Dans la peau d’un Indien : portraits d’Olivier Culmann. Philippe Rochot
- Philippe Rochot
- 5 nov. 2017
- 2 min de lecture
“Dans ces studios les gens se reconstruisent une identité idéale…” (Olivier Culmann. Expo The Others.)
Le visiteur qui recherche la trace des hommages aux victimes des attentats du Bataclan ou de Charlie Hebdo sur la place de la République à Paris sera sans doute déçu : statue ravalée, plan d’eau nettoyé, écriteaux retirés, bougies éteintes… Mais il découvrira avec bonheur l’œuvre originale du photographe Olivier Culmann qui s’est imposée là sans battage médiatique ni offensive publicitaire.

A première vue, des portraits d’Indiens, de plein pied ou de face, dans des studios colorés, rétros, devant un fond blanc, un mur. On y voit des militaires, des policiers, des fonctionnaires, des sportifs, des sâdhus, des intellectuels etc… En réalité c’est l’auteur lui-même qui s’est inséré dans l’image, se plaçant dans la peau de différents citoyens. Car en Inde, chacun se définit par sa tenue vestimentaire, un élément capital dans cette société tant cloisonnée. L’homme est identifié selon sa caste, sa classe sociale, son origine géographique, sa religion.

L’habillement est donc essentiel pour tenir son rôle social.
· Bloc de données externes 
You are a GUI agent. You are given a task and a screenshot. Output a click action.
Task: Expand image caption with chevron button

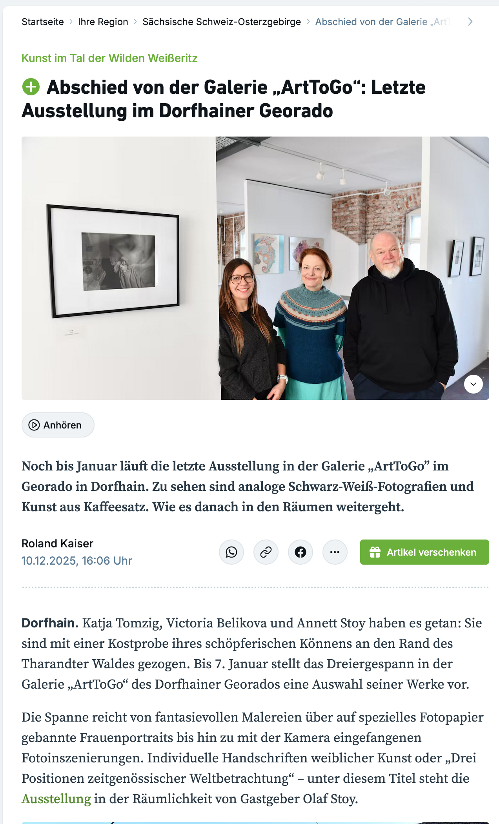(474, 384)
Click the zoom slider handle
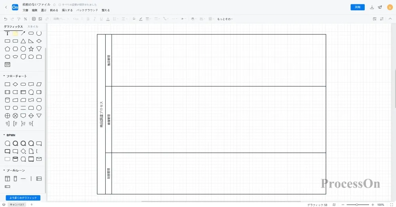This screenshot has width=396, height=207. click(357, 205)
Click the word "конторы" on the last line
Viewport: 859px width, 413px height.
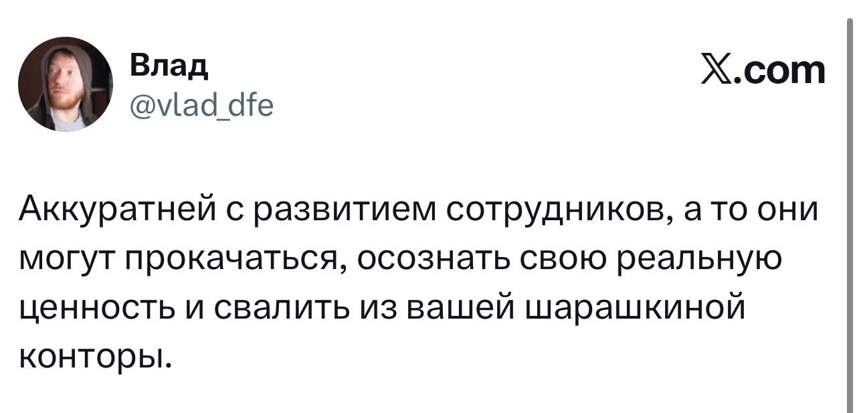click(91, 357)
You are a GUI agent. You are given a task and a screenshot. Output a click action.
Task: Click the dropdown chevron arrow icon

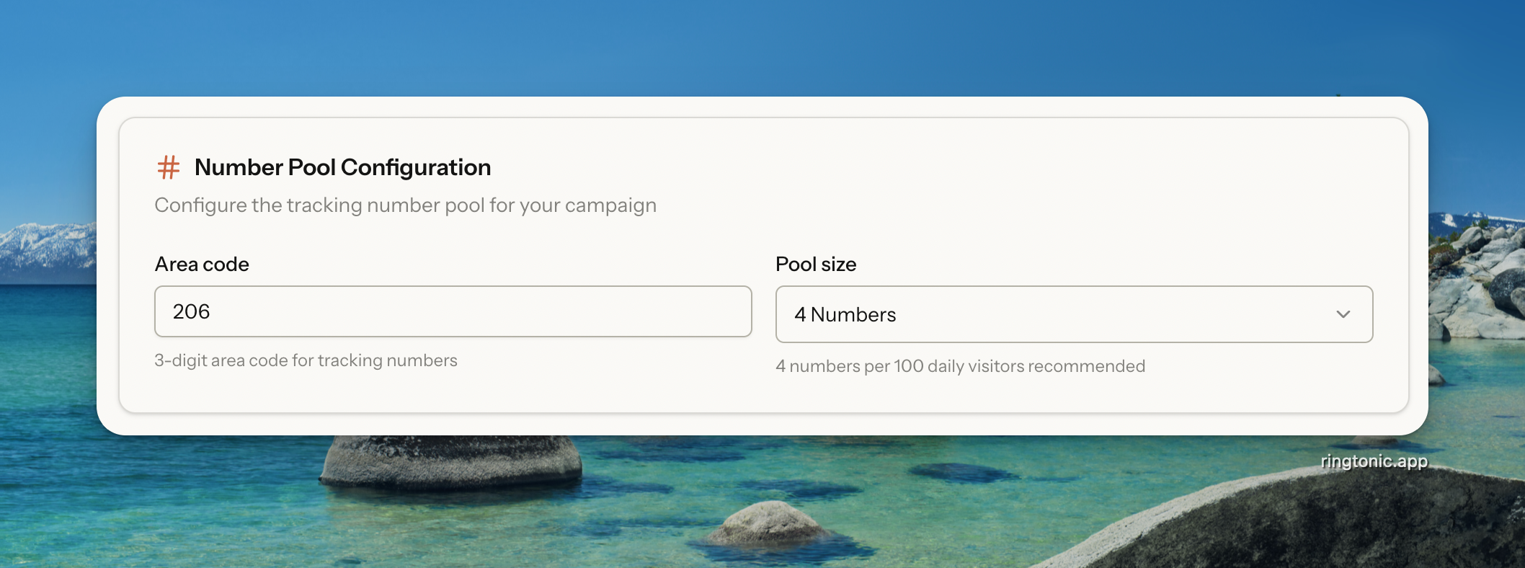pyautogui.click(x=1343, y=314)
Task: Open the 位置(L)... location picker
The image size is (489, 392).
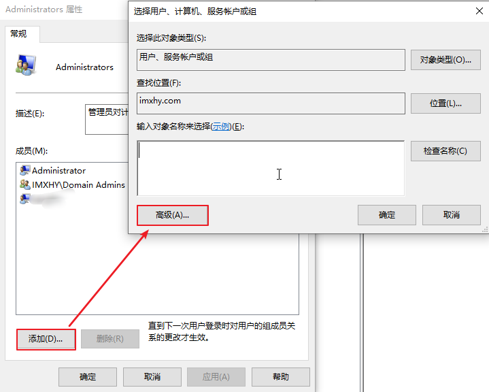Action: pyautogui.click(x=445, y=103)
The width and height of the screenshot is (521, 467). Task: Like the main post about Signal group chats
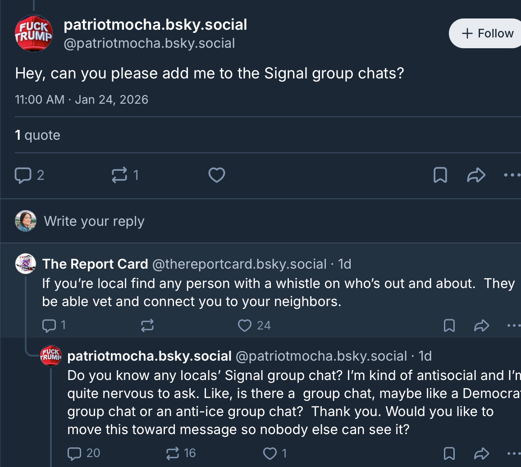pyautogui.click(x=217, y=175)
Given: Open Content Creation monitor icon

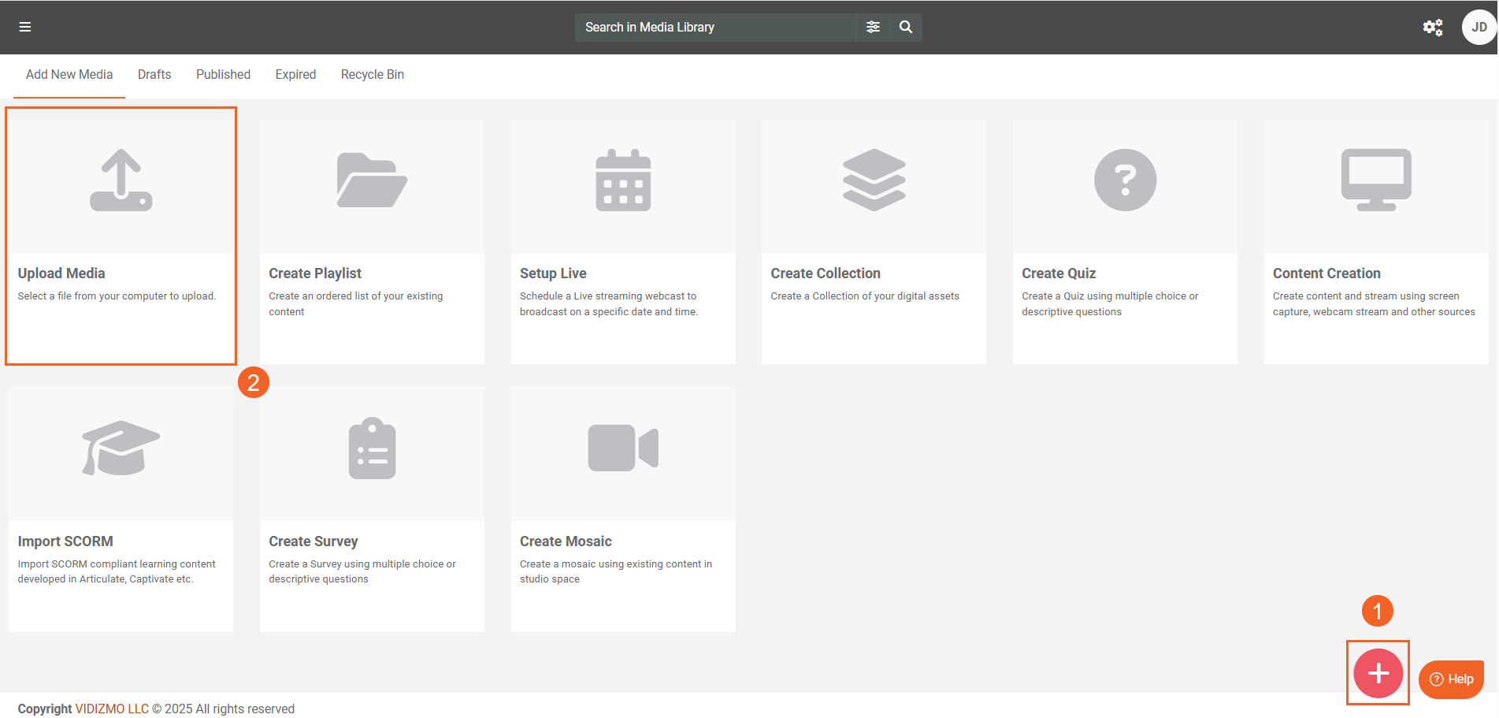Looking at the screenshot, I should 1376,180.
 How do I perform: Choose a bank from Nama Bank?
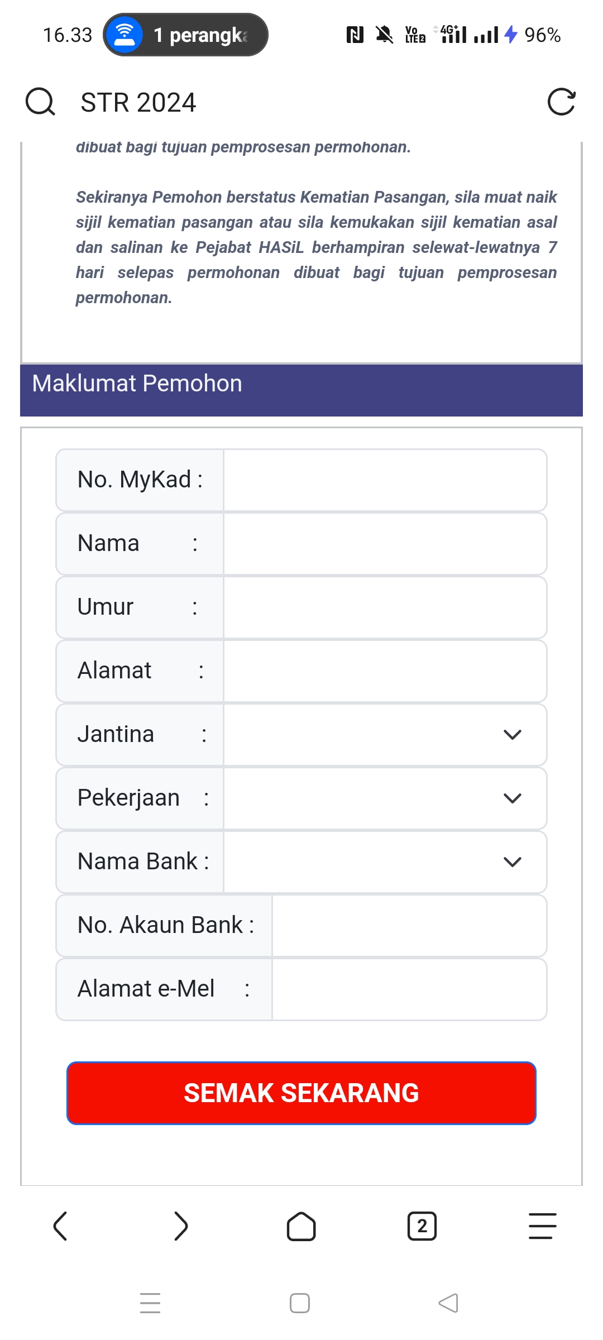pos(385,862)
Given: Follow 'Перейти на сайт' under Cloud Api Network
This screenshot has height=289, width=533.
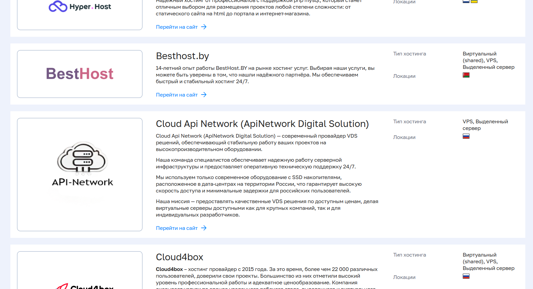Looking at the screenshot, I should pos(177,228).
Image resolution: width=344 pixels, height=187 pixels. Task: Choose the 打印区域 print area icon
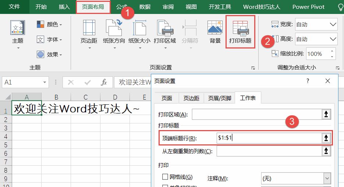[165, 28]
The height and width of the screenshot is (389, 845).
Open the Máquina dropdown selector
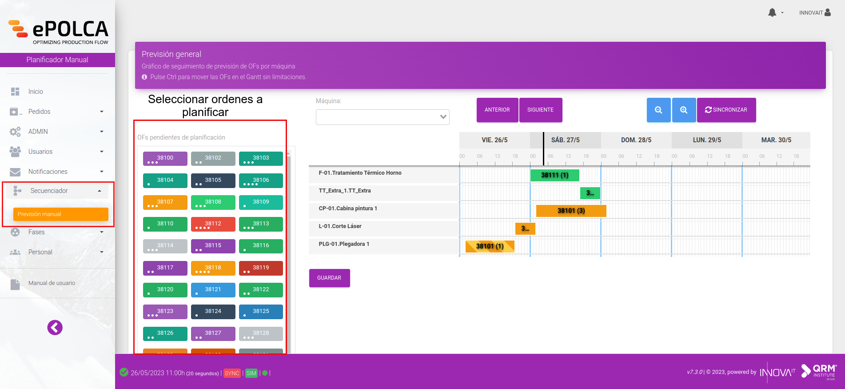[x=383, y=117]
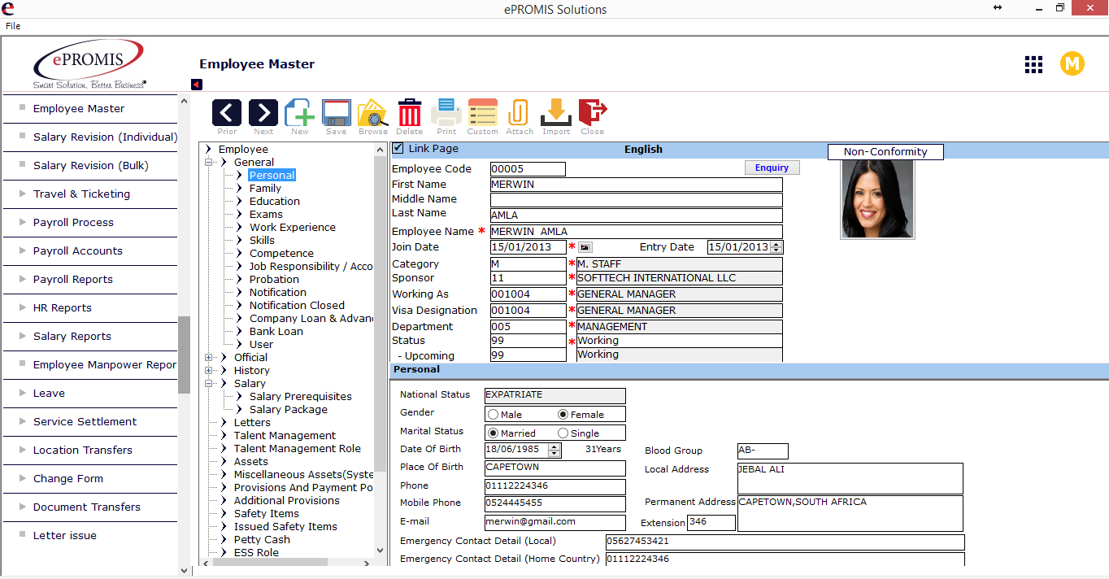Open Payroll Process from the sidebar
The width and height of the screenshot is (1109, 579).
73,223
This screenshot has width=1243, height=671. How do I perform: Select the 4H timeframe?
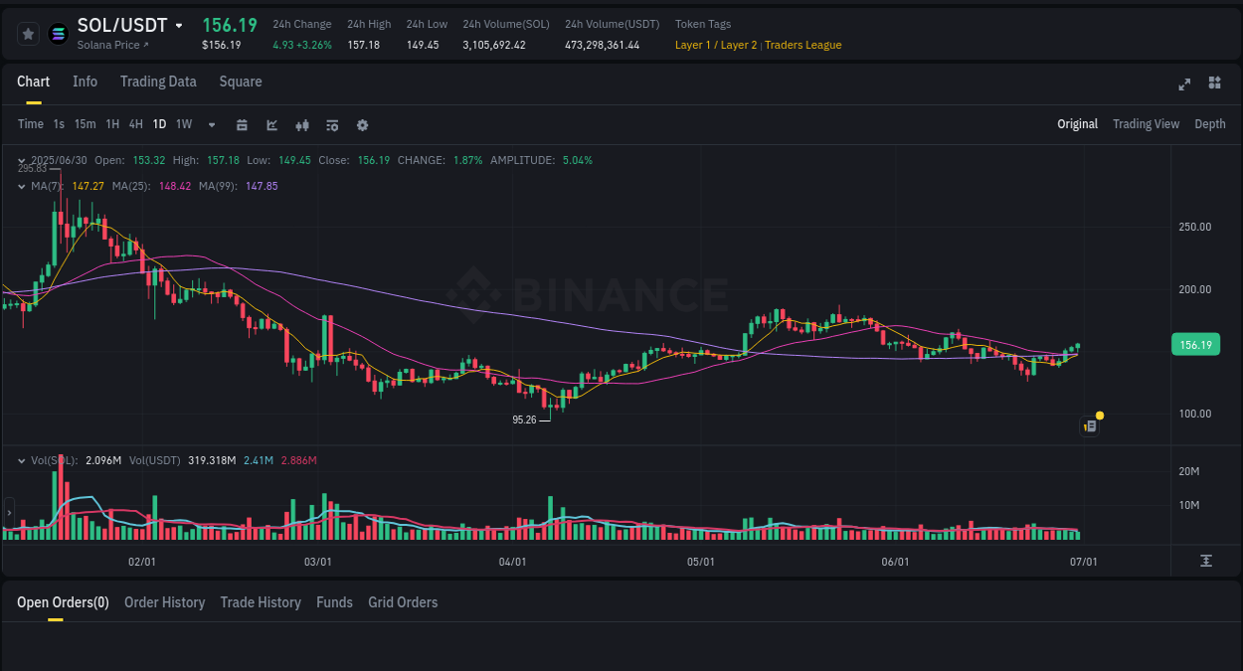click(x=135, y=124)
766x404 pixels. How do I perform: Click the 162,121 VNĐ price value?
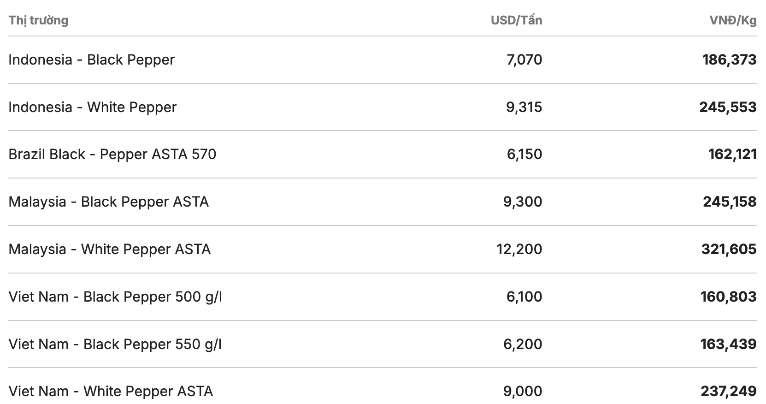732,154

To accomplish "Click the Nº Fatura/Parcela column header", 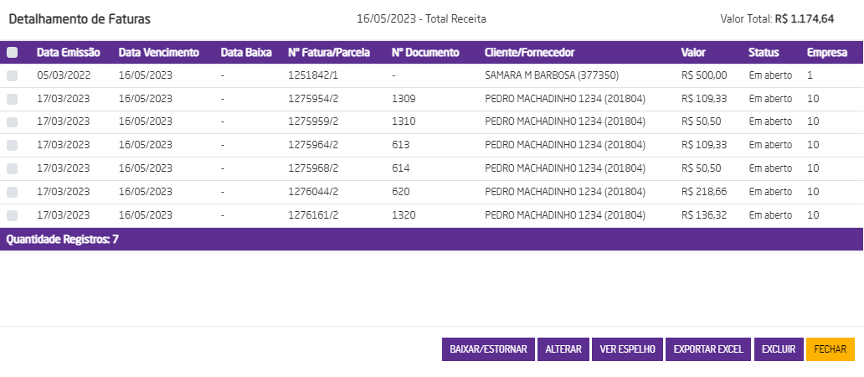I will pos(329,53).
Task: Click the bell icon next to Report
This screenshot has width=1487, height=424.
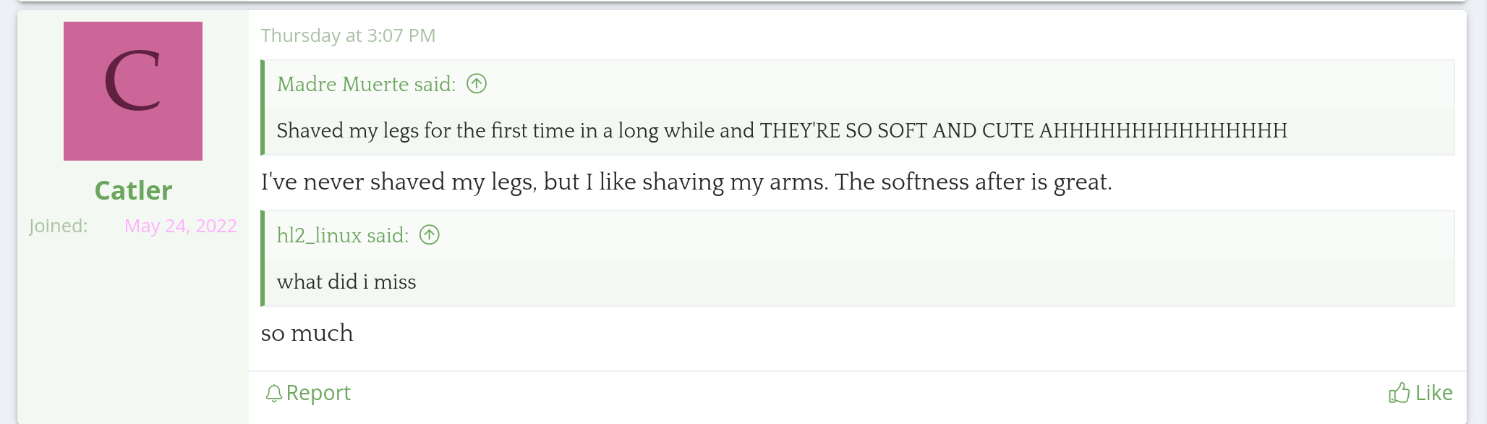Action: tap(273, 393)
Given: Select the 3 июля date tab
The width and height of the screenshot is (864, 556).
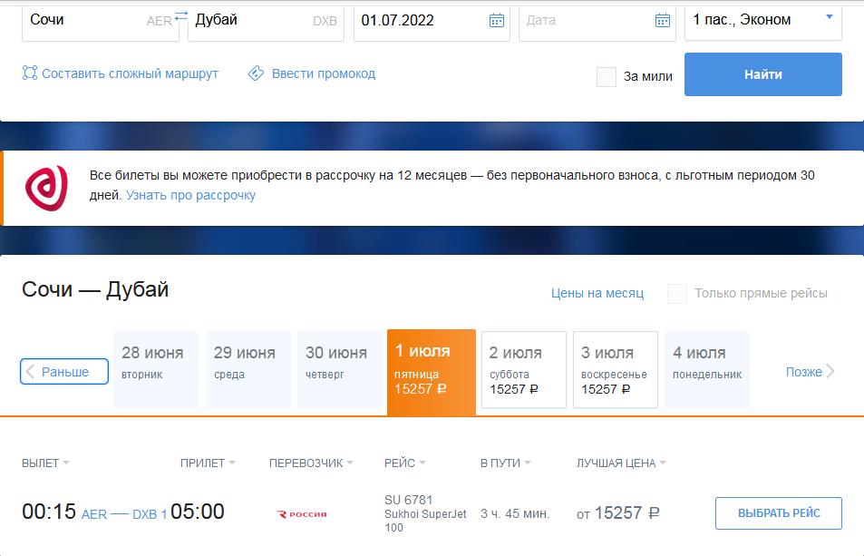Looking at the screenshot, I should (615, 369).
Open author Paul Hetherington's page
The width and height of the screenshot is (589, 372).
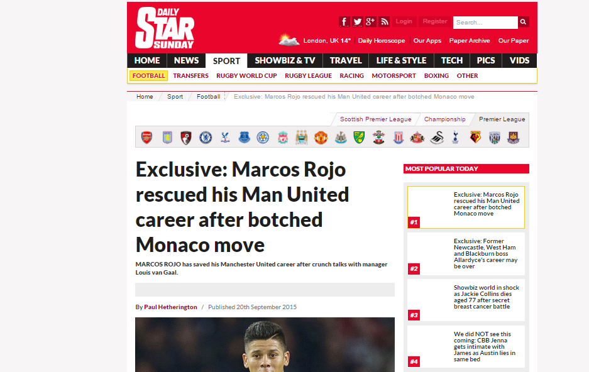[x=170, y=307]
Et cela passionne l’auteur de cette expo baptisée The Others. « On n’existe que par rapport à l’autre, au regard que l’autre porte sur vous » dit Olivier Culmann. Installé au Kerala, puis à Delhi, il passe de longues journées à observer les gens, relever les signes qui les distinguent comme la coiffure, le vêtement, la coiffe ou les simples lunettes.

L’artiste rassemble ainsi des éléments de décor comme le permettent les technologies d’aujourd’hui, parcourant par exemple les studios de quartier, colorés, rétros, endossant les habits pendus à un clou que les photographes laissent en place pour les besoins des clients : « Dans ces studios les gens se reconstruisent une identité idéale. J’ai photographié des studios vides, puis utilisé ces fonds pour faire des photos ; ensuite j’ai refait des tirages. J’ai vu comment les gens jouaient leur rôle dans la vie sociale, quelle attitude ils avaient. » Olivier Culmann estime qu’avec le numérique on peut aujourd’hui tout faire, dessiner par exemple des fonds virtuels avec le Taj Mahal ou même choisir des corps sans tête sur lesquels on peut glisser son propre visage. Ce qu’il fait.
Dans sa démarche hors du commun, il a confié à des laboratoires de retouche indiens différents morceaux de portraits déchirés afin de voir comment chacun allait restaurer la partie manquante. Le résultat est édifiant. De même Culmann a remis à un artiste indien des portraits en noir et blanc. Il lui a demandé de les reproduire en peinture sur toile, en s’inspirant de différents styles comme par exemple les affiches de cinéma de Bollywood. Il faut donc saluer la démarche de l’artiste, simple et réussie qui trouve facilement sa place à côté de la statue de la République à Paris entre skates, poussettes, vélos, SDF et gamins des rues
. Philippe Rochot
– Olivier Culmann est l’auteur de l’expo et du livre Les Mondes de l’école. Il a reçu le Prix Niepce 2017. – Expo jusqu’au 20 novembre 2017.